Историк-славянофил Д.А. Валуев полагал, что Петр I создал государство по европейскому типу; Россия усваивала все европейское – науку, нравы, быт, всю цивилизацию. Этот процесс происходил в благоприятных условиях, поскольку он был добровольным120. В XIV в., по мнению Валуева, наступила «для русской жизни новая эпоха»: «от заимствований извне мы начинаем обращаться на самих себя». Самое же интересное – это то, что приметы обновления страны автор связывает не только с переменами в быту и в постепенном возвращении к национальному началу, но и с борьбой православной России против мусульманской Турции, в ходе которой при содействии России в Европе появилось несколько православных государств – Греция, Сербия, Молдавия и Валахия, а также в объединении армян восточного исповедания, в воссоединении унии с православной церковью, в «проповеди Евангелия язычникам, живущим в отдаленных краях России», в создании православных школ на Востоке и т. п.121.
Ярый апологет православия и враг ислама, Валуев – как и подобает истинному славянофилу122 – отрицательно относился и к католицизму и к протестантизму, считая их двумя ипостасями «одной общей религии нравственной бестревожности (комфорта). Ту же задачу, не разрешенную в области веры, берет на себя систематизм в науке, формализм в обществе, мода в гостиной и т. д.»123.
Знаменитый литературный критик и мыслитель Виссарион Белинский69 боролся и со славянофилами, пытавшимися оторвать Россию во имя «фантастической народности» от общечеловеческого (но под таковым понималась исключительно западная цивилизация. – М.Б.) прогресса, и с западниками – «фантастическими космополитами»70, стремившимися растворить национальное в общечеловеческом (читай: «западном». – М.Б.) и считавшими западно-буржуазные отношения идеалом для всего человечества и для России.
Но вот его яркая и, как нетрудно убедиться, антитрадиционналистская и антивосточная характеристика допетровской Руси: «Конечно, наш китайско-византийский монархизм до Петра Великого имел свое значение, свою поэзию, словом, свою историческую закономерность; но из этого бедного и частного исторического момента сделать абсолютное право и применять его к нашему времени… Неужели я говорил это?., должно было развить и идею отрицания, как исторического права не менее первого священного и без которого история человечества превратилась бы в стоячее и вонючее болото…»71.

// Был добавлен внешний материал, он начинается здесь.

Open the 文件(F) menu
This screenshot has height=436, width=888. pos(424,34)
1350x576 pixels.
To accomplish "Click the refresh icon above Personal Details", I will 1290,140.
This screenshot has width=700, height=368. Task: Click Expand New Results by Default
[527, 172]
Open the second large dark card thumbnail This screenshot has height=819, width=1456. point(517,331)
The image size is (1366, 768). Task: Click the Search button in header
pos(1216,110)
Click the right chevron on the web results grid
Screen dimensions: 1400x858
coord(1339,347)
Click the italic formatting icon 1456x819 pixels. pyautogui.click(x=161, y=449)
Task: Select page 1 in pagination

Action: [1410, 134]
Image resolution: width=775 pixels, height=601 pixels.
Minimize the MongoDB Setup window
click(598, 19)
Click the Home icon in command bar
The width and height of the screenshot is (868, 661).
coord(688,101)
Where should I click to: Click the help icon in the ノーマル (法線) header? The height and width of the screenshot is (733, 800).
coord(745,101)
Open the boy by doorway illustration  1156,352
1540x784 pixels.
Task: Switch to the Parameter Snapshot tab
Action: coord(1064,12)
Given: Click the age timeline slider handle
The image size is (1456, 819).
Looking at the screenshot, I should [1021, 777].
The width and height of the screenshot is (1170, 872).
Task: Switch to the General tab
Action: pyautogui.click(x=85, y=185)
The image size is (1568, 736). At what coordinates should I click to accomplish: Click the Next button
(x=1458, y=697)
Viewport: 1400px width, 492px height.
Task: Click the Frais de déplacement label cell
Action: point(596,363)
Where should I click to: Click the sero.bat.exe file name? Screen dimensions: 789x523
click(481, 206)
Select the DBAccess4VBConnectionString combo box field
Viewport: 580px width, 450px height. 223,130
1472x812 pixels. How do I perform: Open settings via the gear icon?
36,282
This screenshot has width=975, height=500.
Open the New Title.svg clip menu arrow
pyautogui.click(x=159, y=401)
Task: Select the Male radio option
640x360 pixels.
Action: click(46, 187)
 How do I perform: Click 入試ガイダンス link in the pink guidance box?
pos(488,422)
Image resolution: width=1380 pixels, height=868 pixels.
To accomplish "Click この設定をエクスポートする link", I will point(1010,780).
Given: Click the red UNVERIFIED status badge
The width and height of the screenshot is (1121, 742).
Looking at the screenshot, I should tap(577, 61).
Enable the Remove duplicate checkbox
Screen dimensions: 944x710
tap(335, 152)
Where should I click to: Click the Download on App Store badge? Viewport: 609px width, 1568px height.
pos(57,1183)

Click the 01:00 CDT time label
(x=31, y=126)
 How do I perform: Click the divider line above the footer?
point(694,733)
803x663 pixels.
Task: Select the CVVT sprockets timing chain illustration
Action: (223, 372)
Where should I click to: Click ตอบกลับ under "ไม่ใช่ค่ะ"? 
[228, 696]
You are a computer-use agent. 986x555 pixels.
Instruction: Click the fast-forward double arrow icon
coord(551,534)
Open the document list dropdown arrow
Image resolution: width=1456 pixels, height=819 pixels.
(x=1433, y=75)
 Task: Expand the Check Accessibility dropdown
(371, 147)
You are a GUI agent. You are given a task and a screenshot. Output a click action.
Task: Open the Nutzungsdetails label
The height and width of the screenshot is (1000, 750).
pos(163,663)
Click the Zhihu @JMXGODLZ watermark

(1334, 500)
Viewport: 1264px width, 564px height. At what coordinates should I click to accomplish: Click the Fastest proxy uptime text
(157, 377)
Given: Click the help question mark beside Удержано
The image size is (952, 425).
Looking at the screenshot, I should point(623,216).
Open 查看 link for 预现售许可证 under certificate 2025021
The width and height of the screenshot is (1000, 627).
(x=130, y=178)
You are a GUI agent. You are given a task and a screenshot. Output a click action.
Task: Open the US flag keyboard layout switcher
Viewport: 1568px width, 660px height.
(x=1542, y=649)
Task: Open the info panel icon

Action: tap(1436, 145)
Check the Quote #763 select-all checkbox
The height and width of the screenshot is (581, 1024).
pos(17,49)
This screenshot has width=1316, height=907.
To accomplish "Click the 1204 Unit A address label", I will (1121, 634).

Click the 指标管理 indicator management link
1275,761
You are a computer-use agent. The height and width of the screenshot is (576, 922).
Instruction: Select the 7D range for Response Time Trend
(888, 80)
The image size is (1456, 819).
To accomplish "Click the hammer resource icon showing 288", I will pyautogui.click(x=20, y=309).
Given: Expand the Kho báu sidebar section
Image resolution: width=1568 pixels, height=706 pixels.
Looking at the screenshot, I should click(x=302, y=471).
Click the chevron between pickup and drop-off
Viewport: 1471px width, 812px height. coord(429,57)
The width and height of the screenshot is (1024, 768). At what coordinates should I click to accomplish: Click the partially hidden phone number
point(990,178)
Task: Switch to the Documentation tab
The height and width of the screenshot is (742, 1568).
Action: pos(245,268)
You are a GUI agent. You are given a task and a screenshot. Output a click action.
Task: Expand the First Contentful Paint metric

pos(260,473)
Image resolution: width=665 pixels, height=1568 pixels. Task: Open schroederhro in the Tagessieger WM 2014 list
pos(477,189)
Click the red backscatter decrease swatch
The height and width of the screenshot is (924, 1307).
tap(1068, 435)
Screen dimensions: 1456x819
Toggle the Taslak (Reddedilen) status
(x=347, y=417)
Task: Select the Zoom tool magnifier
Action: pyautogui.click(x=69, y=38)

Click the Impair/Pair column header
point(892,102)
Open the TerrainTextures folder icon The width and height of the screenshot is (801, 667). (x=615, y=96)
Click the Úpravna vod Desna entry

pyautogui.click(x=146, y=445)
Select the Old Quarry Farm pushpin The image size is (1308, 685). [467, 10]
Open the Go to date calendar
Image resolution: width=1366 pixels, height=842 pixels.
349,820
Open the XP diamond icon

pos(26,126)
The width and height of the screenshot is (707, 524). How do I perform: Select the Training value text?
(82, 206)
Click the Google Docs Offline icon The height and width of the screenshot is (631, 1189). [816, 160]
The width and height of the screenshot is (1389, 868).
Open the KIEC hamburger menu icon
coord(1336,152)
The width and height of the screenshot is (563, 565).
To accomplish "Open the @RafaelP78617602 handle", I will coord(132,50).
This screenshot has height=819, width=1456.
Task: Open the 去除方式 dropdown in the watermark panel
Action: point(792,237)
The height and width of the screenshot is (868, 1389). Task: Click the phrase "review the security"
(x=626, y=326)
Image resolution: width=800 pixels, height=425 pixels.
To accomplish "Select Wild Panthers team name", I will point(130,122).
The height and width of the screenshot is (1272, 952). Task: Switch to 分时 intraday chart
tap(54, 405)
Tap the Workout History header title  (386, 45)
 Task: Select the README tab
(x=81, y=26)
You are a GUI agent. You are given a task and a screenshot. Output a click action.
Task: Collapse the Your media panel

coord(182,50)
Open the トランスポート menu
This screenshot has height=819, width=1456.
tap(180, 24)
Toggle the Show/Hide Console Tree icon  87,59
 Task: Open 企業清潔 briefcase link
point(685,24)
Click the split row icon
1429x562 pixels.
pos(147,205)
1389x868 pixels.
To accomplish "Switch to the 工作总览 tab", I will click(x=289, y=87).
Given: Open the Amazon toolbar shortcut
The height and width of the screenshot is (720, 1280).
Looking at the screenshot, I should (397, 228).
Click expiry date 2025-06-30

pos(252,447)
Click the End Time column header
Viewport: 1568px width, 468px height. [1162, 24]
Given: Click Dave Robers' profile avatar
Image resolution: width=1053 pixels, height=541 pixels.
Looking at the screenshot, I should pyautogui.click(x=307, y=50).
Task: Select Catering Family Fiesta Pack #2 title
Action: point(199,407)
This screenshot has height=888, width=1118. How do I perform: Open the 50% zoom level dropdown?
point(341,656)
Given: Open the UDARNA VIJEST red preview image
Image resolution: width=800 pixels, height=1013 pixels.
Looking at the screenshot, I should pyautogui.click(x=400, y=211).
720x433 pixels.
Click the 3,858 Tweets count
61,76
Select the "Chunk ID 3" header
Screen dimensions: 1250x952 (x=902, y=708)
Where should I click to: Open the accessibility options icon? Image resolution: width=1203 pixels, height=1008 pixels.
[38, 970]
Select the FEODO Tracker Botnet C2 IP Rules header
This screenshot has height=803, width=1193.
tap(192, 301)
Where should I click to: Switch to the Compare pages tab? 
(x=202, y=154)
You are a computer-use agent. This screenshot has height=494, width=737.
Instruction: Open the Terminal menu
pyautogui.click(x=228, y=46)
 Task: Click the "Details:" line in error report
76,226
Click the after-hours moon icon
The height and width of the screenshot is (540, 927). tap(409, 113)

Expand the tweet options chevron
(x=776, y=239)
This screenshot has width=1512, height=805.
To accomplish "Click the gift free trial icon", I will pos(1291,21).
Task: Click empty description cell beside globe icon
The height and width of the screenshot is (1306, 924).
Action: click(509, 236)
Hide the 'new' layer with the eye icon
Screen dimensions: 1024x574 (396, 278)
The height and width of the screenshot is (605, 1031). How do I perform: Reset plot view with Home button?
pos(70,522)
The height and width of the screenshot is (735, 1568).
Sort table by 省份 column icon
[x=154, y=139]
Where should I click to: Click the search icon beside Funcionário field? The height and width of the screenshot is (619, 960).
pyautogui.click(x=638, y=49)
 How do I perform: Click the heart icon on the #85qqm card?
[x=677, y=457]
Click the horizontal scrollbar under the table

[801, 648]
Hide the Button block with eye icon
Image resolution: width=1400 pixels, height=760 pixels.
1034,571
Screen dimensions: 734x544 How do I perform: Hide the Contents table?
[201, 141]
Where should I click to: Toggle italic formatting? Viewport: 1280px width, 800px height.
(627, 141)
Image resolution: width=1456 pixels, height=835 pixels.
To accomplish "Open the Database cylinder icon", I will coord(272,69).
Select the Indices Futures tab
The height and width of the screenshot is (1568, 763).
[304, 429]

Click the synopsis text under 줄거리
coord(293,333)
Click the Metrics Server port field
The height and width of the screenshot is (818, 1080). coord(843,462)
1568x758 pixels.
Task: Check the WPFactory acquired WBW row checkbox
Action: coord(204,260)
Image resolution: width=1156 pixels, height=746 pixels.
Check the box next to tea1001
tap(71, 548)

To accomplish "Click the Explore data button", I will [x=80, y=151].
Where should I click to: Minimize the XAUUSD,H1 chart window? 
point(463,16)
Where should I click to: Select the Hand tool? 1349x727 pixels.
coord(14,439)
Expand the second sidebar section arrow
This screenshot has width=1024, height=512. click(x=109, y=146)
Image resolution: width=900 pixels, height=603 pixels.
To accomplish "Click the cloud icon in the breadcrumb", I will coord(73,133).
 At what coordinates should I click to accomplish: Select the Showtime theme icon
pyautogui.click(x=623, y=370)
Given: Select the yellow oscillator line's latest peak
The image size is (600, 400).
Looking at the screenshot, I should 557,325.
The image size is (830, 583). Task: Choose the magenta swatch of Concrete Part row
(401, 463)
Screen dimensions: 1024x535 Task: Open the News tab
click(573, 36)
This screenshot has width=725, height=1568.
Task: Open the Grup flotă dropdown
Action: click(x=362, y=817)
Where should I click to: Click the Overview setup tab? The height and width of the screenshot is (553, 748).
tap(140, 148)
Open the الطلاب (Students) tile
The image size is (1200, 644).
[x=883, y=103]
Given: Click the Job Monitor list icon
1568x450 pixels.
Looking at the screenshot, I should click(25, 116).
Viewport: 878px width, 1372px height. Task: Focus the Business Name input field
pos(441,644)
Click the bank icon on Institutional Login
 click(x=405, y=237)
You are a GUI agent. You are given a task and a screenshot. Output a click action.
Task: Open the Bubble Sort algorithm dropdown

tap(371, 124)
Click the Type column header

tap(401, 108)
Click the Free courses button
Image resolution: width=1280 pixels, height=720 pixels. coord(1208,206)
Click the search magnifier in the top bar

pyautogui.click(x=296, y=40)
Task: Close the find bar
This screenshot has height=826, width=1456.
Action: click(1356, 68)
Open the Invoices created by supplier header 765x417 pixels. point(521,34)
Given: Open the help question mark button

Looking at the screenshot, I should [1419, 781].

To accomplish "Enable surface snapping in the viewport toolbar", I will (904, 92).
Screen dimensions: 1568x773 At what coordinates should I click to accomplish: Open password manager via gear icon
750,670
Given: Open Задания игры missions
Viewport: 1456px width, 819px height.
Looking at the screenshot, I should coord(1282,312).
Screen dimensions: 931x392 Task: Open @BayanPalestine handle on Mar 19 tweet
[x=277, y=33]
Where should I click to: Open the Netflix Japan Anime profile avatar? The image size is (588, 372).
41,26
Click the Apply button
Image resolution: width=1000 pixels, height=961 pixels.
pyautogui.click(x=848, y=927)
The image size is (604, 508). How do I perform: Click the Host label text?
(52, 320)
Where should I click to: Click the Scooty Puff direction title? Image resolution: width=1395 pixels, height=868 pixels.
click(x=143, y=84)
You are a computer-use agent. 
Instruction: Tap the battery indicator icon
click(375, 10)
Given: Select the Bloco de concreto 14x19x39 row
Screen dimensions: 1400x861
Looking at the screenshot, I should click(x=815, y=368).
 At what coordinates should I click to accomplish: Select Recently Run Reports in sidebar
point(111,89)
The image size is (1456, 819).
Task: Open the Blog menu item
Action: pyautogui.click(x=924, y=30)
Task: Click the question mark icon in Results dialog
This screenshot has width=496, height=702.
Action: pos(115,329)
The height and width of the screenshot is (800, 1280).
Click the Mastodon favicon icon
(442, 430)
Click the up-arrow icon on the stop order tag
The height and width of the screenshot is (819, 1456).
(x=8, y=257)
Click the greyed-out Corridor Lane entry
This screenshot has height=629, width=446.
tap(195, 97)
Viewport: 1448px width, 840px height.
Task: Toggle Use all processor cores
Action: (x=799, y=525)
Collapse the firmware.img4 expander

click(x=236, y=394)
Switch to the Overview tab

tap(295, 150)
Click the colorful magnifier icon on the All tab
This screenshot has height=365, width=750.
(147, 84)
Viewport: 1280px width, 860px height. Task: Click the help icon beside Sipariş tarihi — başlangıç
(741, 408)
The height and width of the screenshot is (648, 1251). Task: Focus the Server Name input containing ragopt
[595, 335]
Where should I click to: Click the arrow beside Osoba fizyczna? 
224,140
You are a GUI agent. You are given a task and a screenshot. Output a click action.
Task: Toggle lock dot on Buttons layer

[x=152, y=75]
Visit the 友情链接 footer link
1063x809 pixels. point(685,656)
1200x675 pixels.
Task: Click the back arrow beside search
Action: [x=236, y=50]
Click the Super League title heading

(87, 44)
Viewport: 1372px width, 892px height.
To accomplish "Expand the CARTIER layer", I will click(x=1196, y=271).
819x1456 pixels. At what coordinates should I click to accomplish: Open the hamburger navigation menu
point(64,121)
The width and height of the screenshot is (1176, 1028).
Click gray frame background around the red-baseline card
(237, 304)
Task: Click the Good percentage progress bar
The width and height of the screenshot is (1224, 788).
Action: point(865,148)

И еще: «В конце XVII века Московское царство представляло собой уже слишком резкий контраст с европейскими государствами, уже не могло более двигаться на ржавых колесах своего азиатского устройства…»12.
Есть у Белинского и своя периодизация всемирной истории.
Период «младенчества» человечества представляли народы Востока, Египта, Древней Греции и Древнего Рима; период «юности» – народы средневековой Европы; период «возмужалости» – народы Европы в новое время73.
Белинский
– совершенно не приемлет попытки Карамзина доказать, что в конечном счете татаро-монгольское владычество оказалось благом для России («Москва обязана своим величием ханам»74);
– говорит, что Иван IV «сделался не преобразователем России, а грозною карою восточной формы ее государственного быта»75;
– восхваляет «и быструю централизацию Московского государства, и мамаево побоище, и свержение татарского ига, и завоевание темного Казанского царства…»76;
– вопреки все тому же Карамзину, осуждавшему реформы Петра за насильственное восприятие «начал европеизма», результатом чего явилась якобы утрата национальных особенностей русского народа77, полагает, что и после петровских преобразований русский народ остался тем же, и Петр не пересоздал его, «а только вывел из кривых, избитых тропинок на столбовую дорогу всемирно-исторической жизни»78;
– доказывает, что нововведения Петра «и введенный им европеизм нисколько не изменили и не могли изменить нашей народности, но только оживили ее духом новой и богатейшей жизни и дали ей необъятную сферу для проявления и деятельности»79.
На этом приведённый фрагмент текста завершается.